▸ **Passage shown**
════════

The U1162 Bio-Informatical Expertise 

Team Leader

PhD - CR2

Past Projects

In the bioinformatics group, we analyze different genomic datasets (whole-exome and whole-genome sequencing, RNA-seq, DNA methylation data), and we develop innovative computational tools to better understand the origin and the molecular diversity of tumors. We explore several research axes, as described below.


Identification of genes driving hepatocellular carcinogenesis

Tumor cells harbor numerous molecular alterations (mutations, chromosome gains and losses, translocations) that can alter the function or the activity of target genes. We develop computational approaches to integrate these alterations and identify genes recurrently altered, which are likely to play a key role in oncogenesis. By analyzing the exome sequences of 250 hepatocellular carcinomas, we recently identified 161 putative driver genes belonging to 11 major cellular pathways (Schulze, Imbeaud, Letouzé et al., Nat Genet 2015). We now analyze whole-genome sequencing data to identify non-coding mutations likely to affect the regulatory sequences of target genes, like the activating mutations of TERT promoter (Nault et al., Nat Commun 2013).

════════

▸ **What this exercise asks**
a. In the bioinformatics group passage, how many hepatocellular carcinomas had their exome sequences analyzed?
b. Write what comes next in the bioinformatics group passage, picking up after its last sentence.
The lines that come next play no part in this.

▸ **Data under study**
════════

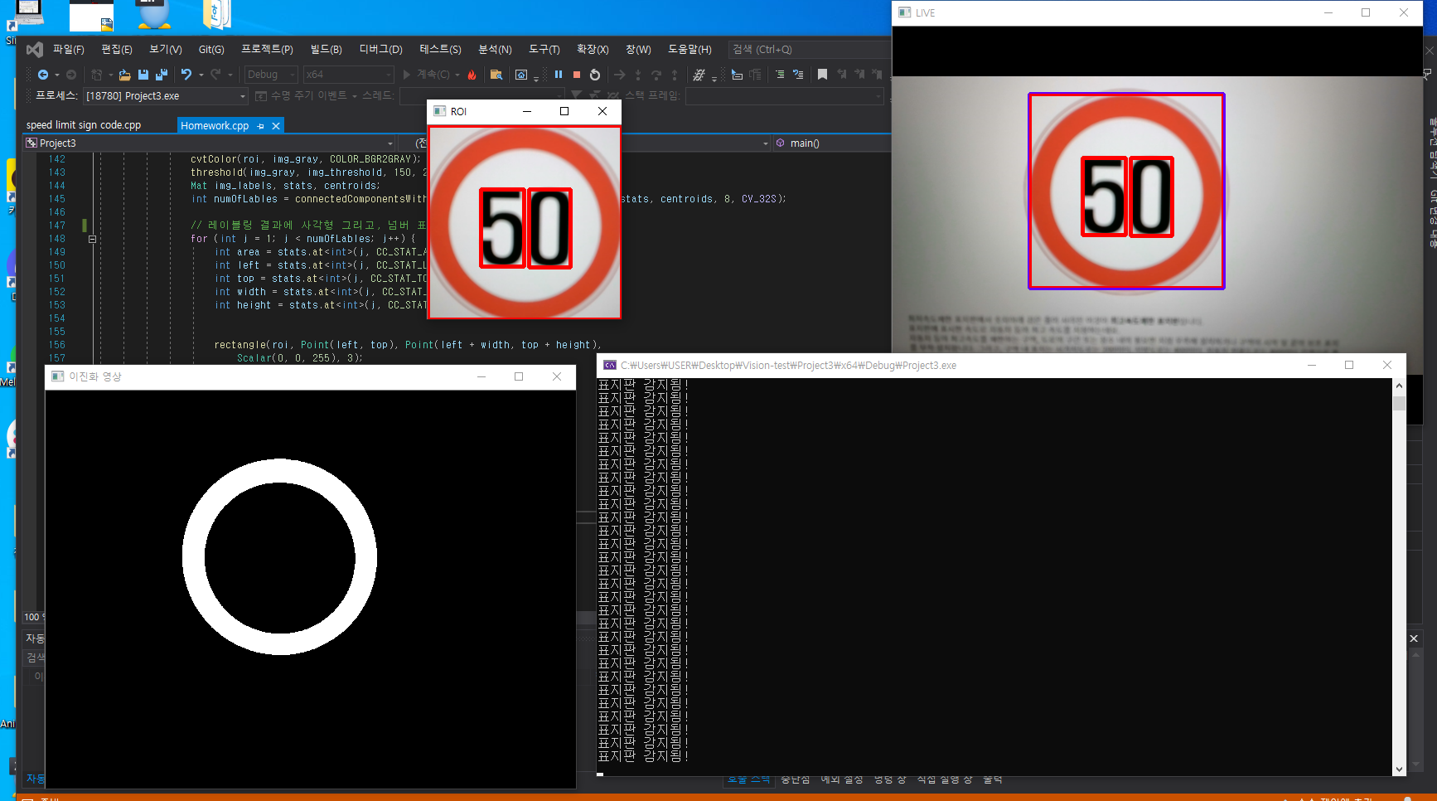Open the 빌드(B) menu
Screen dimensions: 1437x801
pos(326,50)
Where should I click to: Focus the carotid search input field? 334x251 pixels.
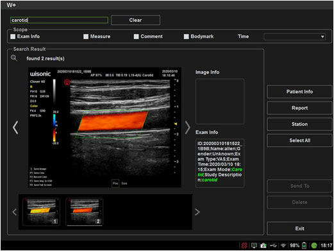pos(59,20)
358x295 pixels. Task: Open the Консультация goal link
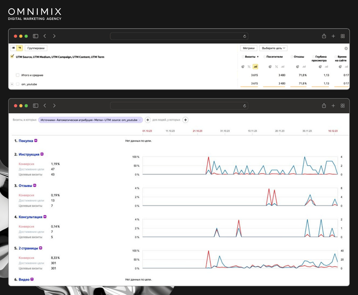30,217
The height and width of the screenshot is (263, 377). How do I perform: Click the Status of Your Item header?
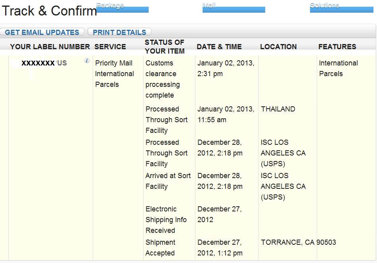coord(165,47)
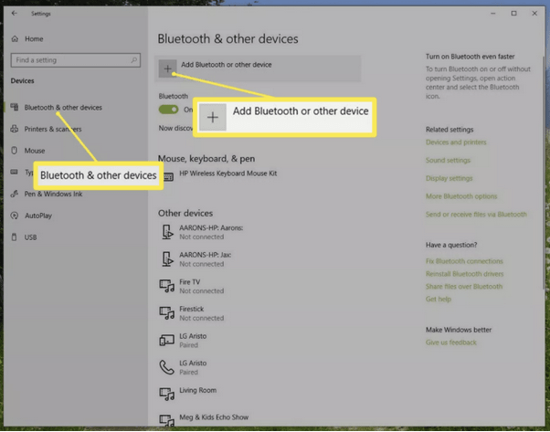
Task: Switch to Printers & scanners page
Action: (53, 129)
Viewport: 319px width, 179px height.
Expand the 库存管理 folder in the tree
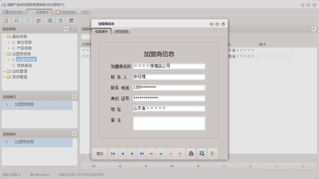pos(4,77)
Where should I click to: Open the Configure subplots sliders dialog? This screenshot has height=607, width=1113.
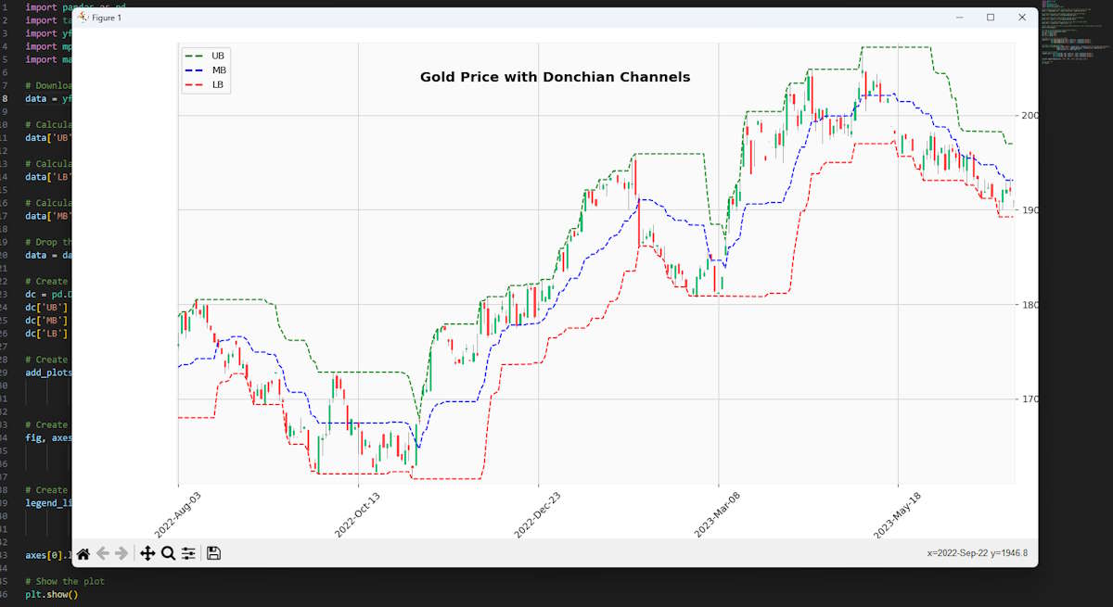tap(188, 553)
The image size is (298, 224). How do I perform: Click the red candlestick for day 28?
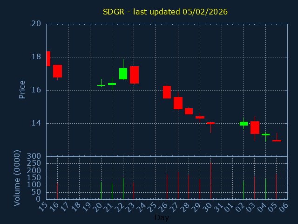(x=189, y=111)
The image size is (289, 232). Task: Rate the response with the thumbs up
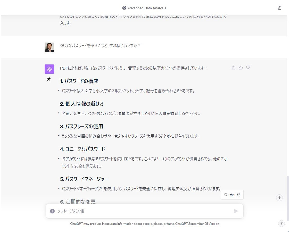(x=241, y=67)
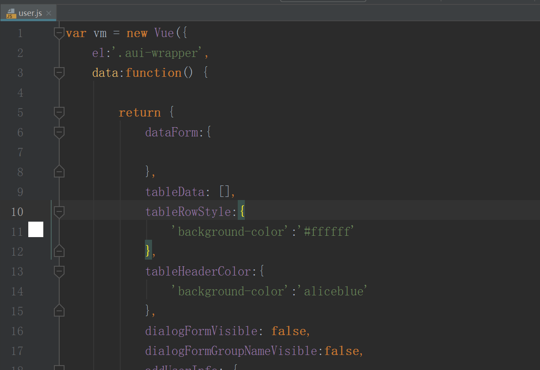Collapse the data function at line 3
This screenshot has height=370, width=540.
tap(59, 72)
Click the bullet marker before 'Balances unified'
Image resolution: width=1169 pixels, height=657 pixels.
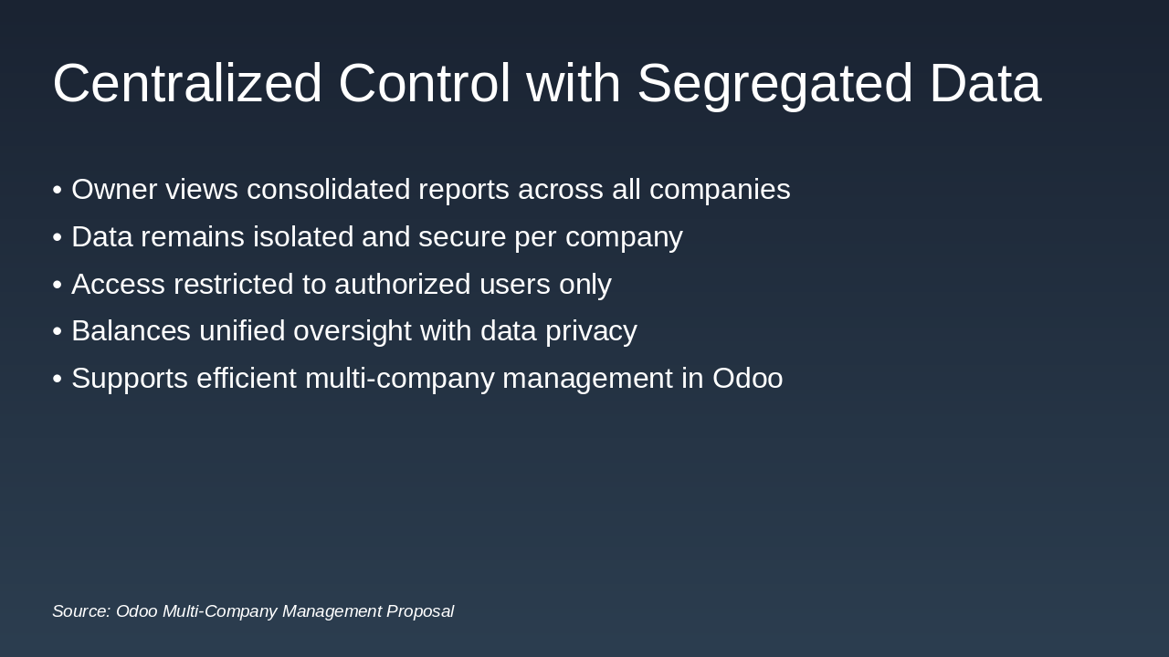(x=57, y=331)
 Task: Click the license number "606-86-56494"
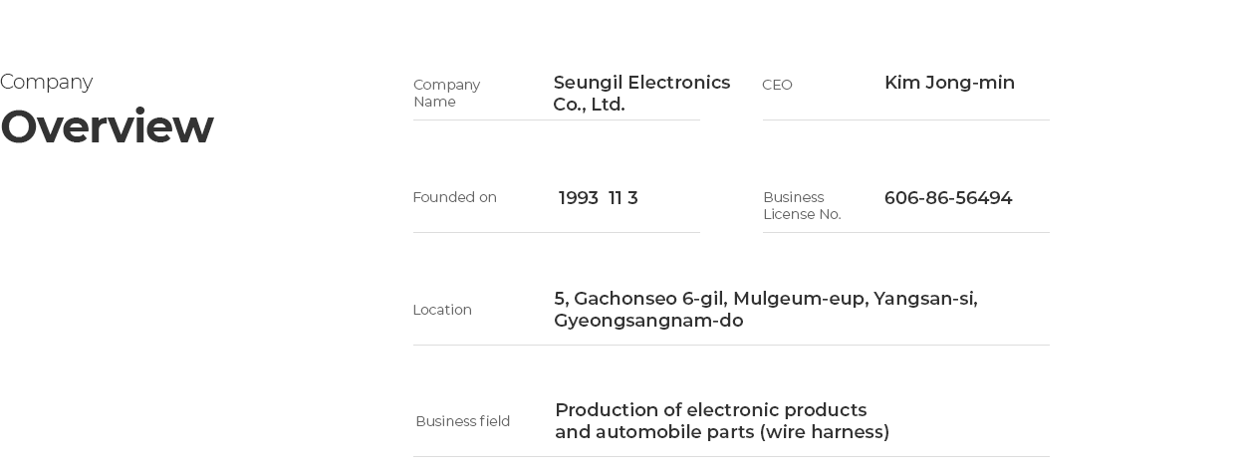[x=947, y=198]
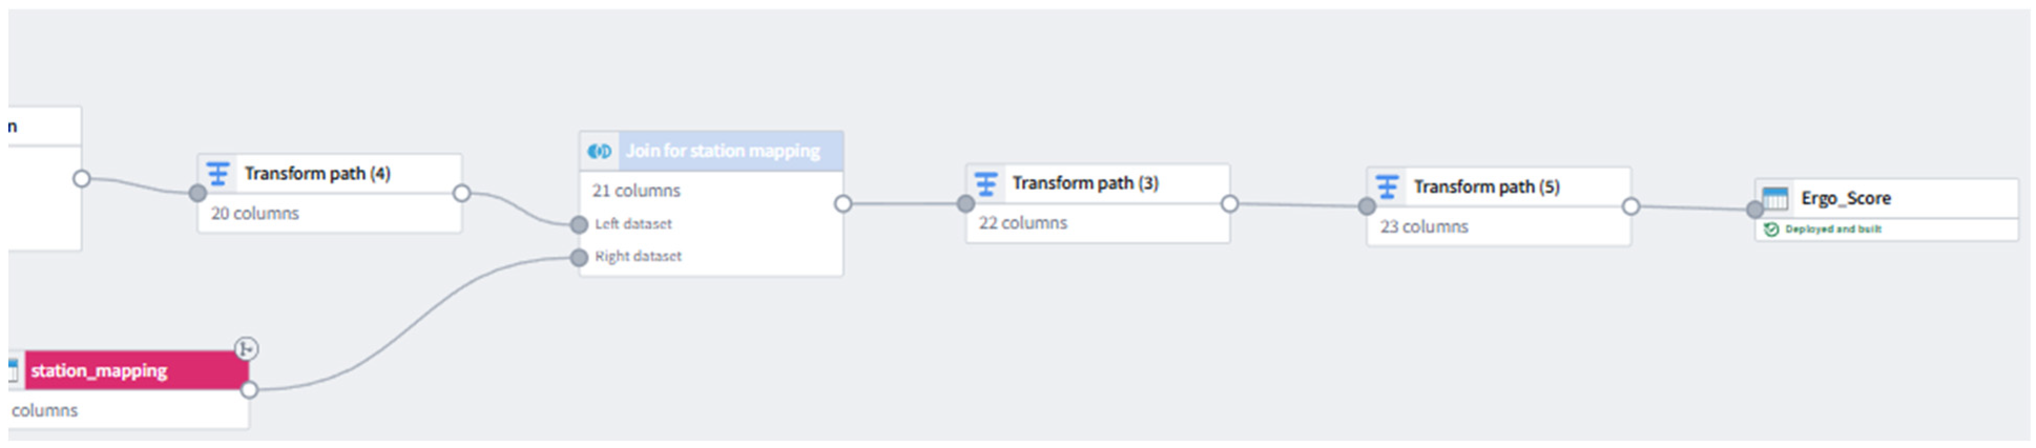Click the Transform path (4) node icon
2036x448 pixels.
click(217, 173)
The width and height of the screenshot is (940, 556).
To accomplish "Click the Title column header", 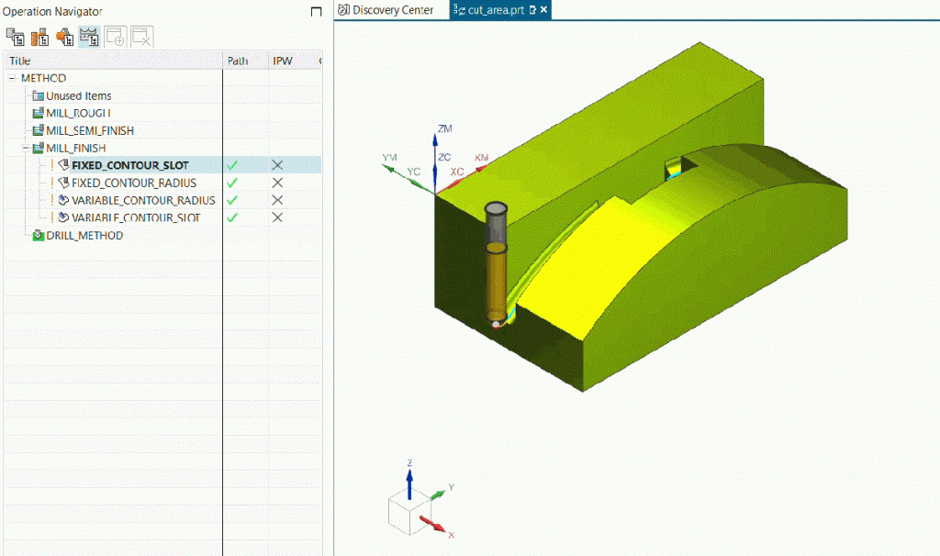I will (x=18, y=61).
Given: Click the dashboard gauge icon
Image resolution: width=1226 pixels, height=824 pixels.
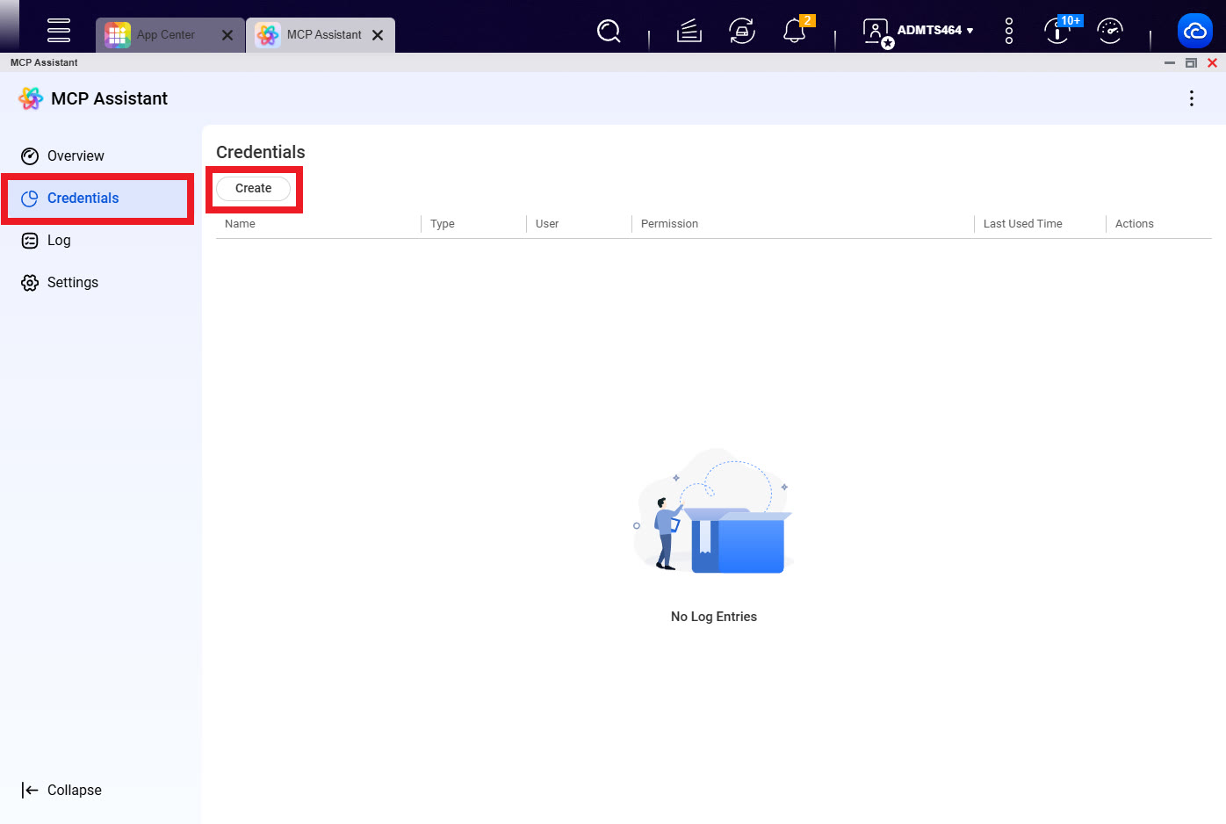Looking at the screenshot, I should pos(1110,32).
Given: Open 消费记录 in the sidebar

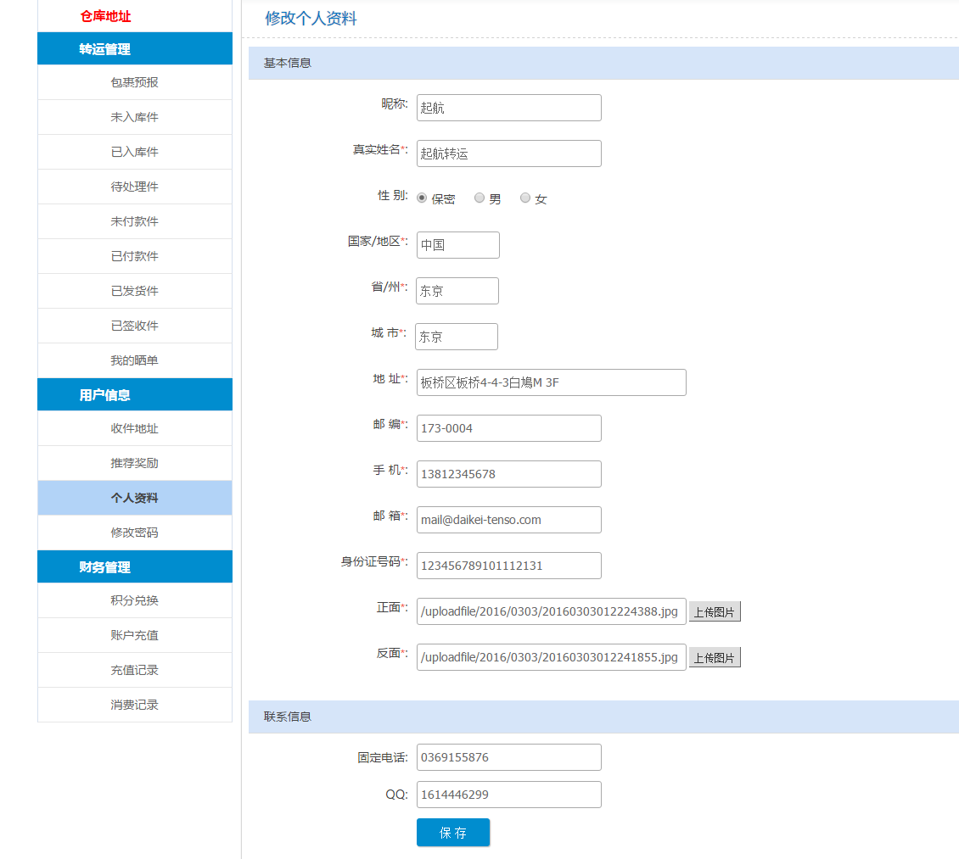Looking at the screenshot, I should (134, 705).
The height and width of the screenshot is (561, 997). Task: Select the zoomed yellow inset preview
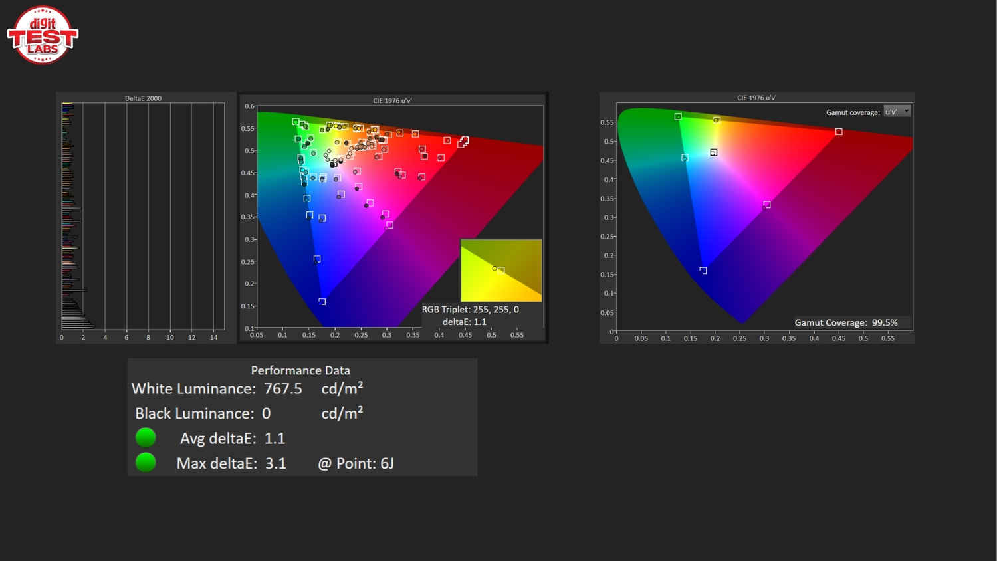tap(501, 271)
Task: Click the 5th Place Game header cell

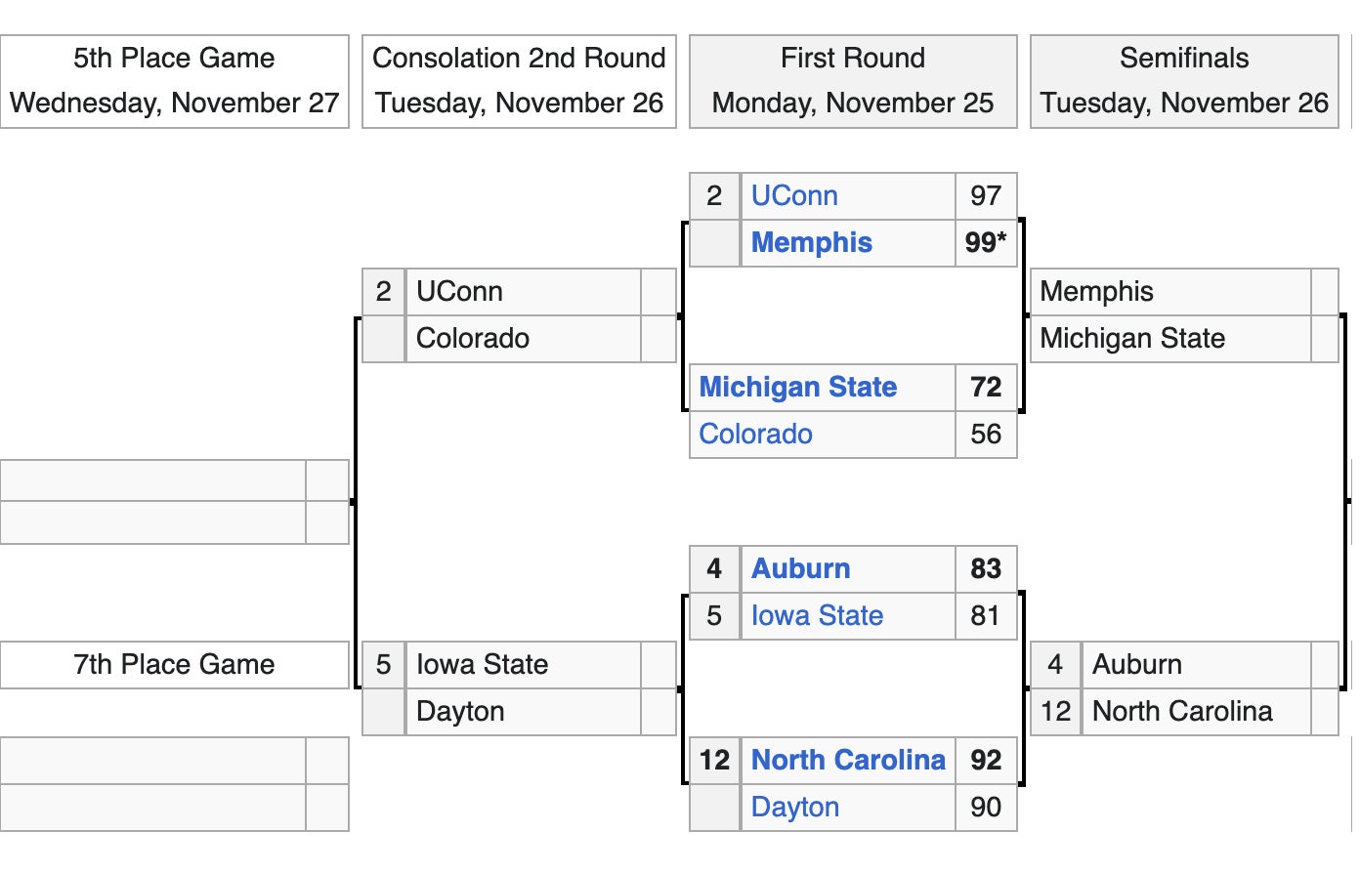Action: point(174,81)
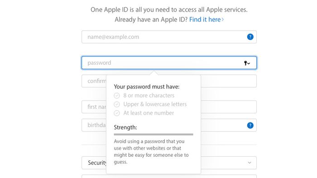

════════

▸ **Outputs by task**
a. 250

b.
Mutational signatures

Somatic mutations that drive cancer progression are the consequence of spontaneous enzymatic conversions, replication errors, or mutagenic exposures like tobacco or UV light. These mutational processes leave imprints on the tumor genome that can be identified as mutational signatures, caracterized by specific types of mutations or mutations occurring in specific genomic contexts. For instance, tobacco carcinogenes induce mostly C>A mutations, whereas defects in DNA mismatch repair genes lead to an enriched frequency of C>T mutations in NCG trinucleotide context. By analyzing a large series of liver tumors by whole-exome sequencing, we have identified 2 new mutational signatures caracteristic of liver tumors (Schulze, Imbeaud, Letouzé et al., Nat Genet 2015). One of these signatures, caracterized by frequent C>A mutations at GCC trinucleotides, could be related to exposure to aflatoxin B1, a toxin produced by a mushroom in warm and wet countries of Africa and Asia. We now analyze whole-genome sequencing data from a new series of tumors, associated with diverse risk factors, to identify new signatures and distinguish mutational process operative in the early and late steps of oncogenesis. In collaboration with Pr Pierre Laurent-Puig’s team (UMR-S 1147), we also analyze the mutational signatures of other tumor types, like lung and colorectal cancer.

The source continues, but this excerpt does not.